• WHAT IS NEEDED:
Which lines in the records below contain the word "dimensions"? Report each of them.

• DATASET ENTRIES:
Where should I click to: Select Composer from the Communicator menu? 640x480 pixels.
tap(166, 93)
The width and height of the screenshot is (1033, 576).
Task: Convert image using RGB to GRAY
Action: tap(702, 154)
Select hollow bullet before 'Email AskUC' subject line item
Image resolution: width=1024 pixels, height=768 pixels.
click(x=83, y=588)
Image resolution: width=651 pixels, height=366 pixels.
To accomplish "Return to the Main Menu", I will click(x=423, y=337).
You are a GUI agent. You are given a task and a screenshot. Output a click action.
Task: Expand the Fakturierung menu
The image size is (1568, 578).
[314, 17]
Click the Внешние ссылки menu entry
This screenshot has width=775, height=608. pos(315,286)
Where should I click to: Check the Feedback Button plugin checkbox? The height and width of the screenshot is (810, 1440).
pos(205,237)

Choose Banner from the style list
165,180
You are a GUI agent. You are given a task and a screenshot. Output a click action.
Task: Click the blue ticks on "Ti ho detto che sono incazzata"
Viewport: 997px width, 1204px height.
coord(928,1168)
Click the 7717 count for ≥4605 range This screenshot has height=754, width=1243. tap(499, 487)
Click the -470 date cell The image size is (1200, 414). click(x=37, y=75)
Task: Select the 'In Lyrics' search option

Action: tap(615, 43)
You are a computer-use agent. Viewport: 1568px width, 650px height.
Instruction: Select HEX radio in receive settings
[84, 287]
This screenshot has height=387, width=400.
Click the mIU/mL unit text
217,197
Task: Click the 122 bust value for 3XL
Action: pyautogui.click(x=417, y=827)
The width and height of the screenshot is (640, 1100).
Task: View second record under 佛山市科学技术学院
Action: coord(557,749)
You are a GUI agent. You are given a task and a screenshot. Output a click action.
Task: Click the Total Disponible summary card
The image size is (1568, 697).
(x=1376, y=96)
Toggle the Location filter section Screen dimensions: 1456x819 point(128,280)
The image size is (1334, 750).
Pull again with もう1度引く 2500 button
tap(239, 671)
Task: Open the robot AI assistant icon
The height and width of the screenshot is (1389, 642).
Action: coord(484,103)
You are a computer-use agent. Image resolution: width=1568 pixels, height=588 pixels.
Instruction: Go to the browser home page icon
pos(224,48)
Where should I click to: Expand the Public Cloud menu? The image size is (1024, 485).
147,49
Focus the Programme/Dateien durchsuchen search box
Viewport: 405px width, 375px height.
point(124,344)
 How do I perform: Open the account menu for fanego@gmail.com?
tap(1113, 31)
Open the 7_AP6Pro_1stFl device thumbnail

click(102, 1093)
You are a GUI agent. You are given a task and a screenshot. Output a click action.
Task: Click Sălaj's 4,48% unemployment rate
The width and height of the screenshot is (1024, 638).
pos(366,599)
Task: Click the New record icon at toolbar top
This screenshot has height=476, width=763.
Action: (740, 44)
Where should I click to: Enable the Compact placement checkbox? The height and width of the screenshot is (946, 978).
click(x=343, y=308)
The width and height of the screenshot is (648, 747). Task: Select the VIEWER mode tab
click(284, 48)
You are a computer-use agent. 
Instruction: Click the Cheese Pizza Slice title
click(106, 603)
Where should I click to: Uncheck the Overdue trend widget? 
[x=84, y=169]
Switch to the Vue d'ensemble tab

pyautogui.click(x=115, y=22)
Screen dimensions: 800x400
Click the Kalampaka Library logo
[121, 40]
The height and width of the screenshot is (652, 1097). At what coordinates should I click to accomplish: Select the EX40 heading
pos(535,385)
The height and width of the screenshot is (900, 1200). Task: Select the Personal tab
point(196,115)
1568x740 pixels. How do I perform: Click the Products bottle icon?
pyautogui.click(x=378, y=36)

• TASK OUTPUT:
Toggle the Location filter section Screen dimensions: 1456x819 point(128,280)
Screen dimensions: 800x400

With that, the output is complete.